À force de fréquenter les bouquinistes, on a empilé les livres depuis des années. Le confinement est l’occasion de les lire ou les relire. Aujourd’hui, Dan Kavanagh.
Loin de tous les clichés pur tweed véhiculés sur l’Angleterre et ses enquêteurs en chambre dans les bibliothèques de vieux manoirs, les romans noirs de Dan Kavanagh préfèrent autopsier la violence sociale d’un pays en crise, dont la bonne santé apparente des années Thatcher masquait de plus en plus mal les failles béantes de la paupérisation des plus faibles. Pour cela, à travers une demi-douzaine de romans, Dan Kavanagh a choisi le personnage de Duffy. Cet ancien flic dirige une société de gardiennage à Londres et loue à l’occasion ses services comme détective privé. Dans Vol à tous les étages, c’est dans les entrepôts tentaculaires de l’aéroport d’Heathrow que Duffy va exercer ses talents.
Docteur Barnes et Mister Kavanagh
Après la mort d’un employé lors d’un accident de la route pour le moins suspect, et la disparition de produits divers, le responsable des entrepôts demande à Duffy de s’infiltrer parmi les manutentionnaires. Entre deux planques, Duffy va poursuivre, dans un Londres décati, pluvieux, parfois sordide et qui ressemble à une ville de pays totalitaire, son existence floue de marginal bisexuel amateur de boites gay et amant épisodique de Patricia, une ex-collègue de la police.

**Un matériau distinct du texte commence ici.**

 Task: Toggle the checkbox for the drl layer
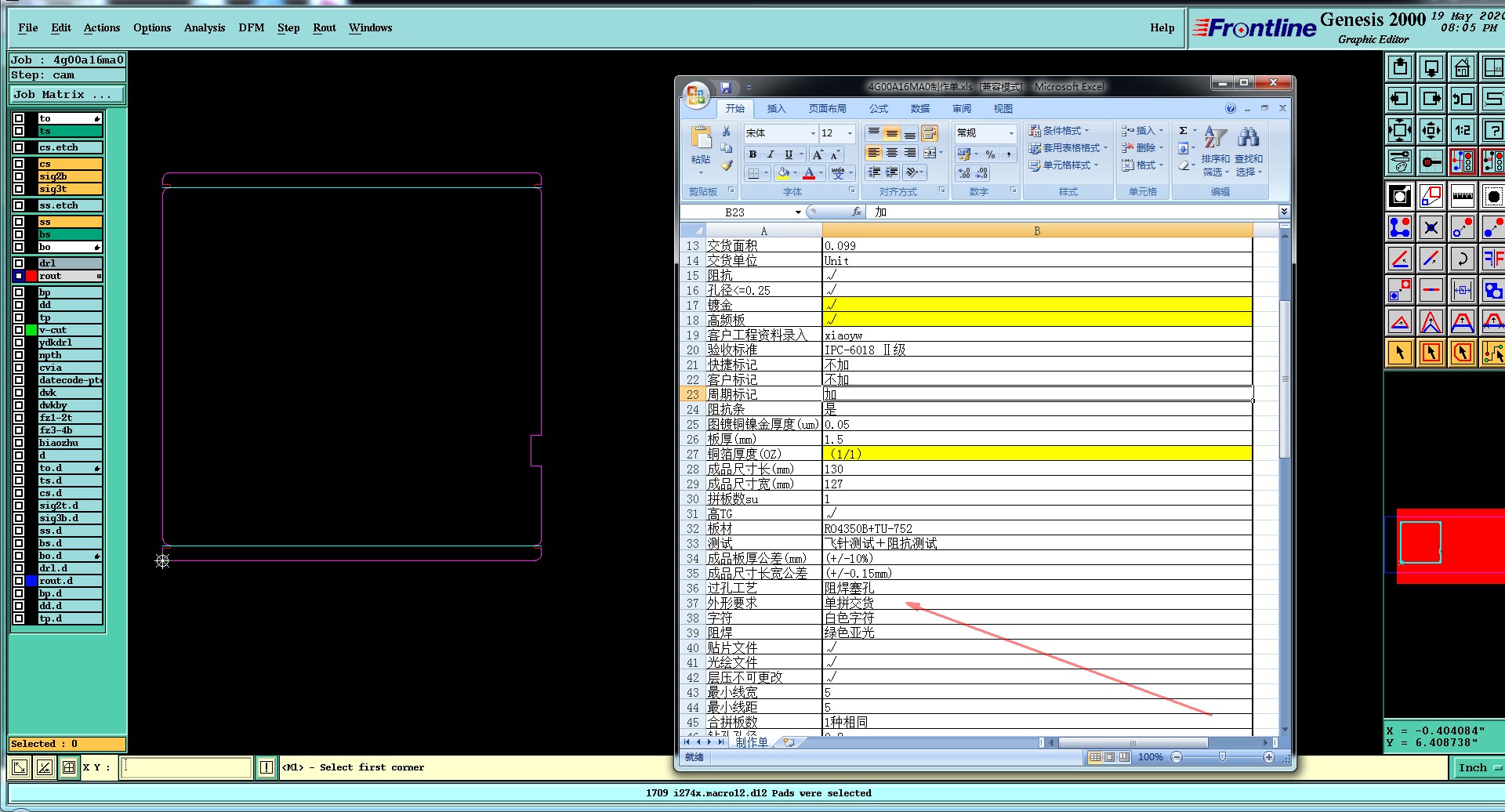click(19, 263)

Dan Kavanagh, on le connaît davantage sous son vrai nom : Julian Barnes, un écrivain plein d’humour et de mélancolie quand il nous raconte avec une pudeur nostalgique des histoires d’amour qui tournent mal comme dans Une fille, qui danse ou La seule histoire parus récemment au Mercure de France. Barnes avait même commis un best-seller érudit et malin, au milieu des années 80 avec Le Perroquet de Flaubert.
Le port de la magouille!
Sous le nom de Kavanagh, il refuse les effets faciles inhérents à la (mauvaise) littérature de genre. Dans Vol à tous les étages, réédition en 1993 par Actes Sud d’une Série Noire de 1982 parue sous le titre assez honteux de Le Port de la magouille, il s’offre même le luxe de désamorcer sa propre intrigue, la réduisant à un simple malentendu. Cela ne l’empêche pas pourtant, et c’est sans doute le vrai but de tous les bons romans noirs, de peindre la brutalité d’une époque, ses désirs en désordre et sa solitude, avec une distance et une ironie des plus convaincantes. Il réussit ainsi à transformer le Londres policé et aimable de l’image d’Épinal en une Babylone dont les bordels minables, les combines foireuses, la course au fric et le déclin inéluctable donnent un avant-goût amer d’un effondrement définitif, comme si le monde avait fini par être fatigué de lui-même.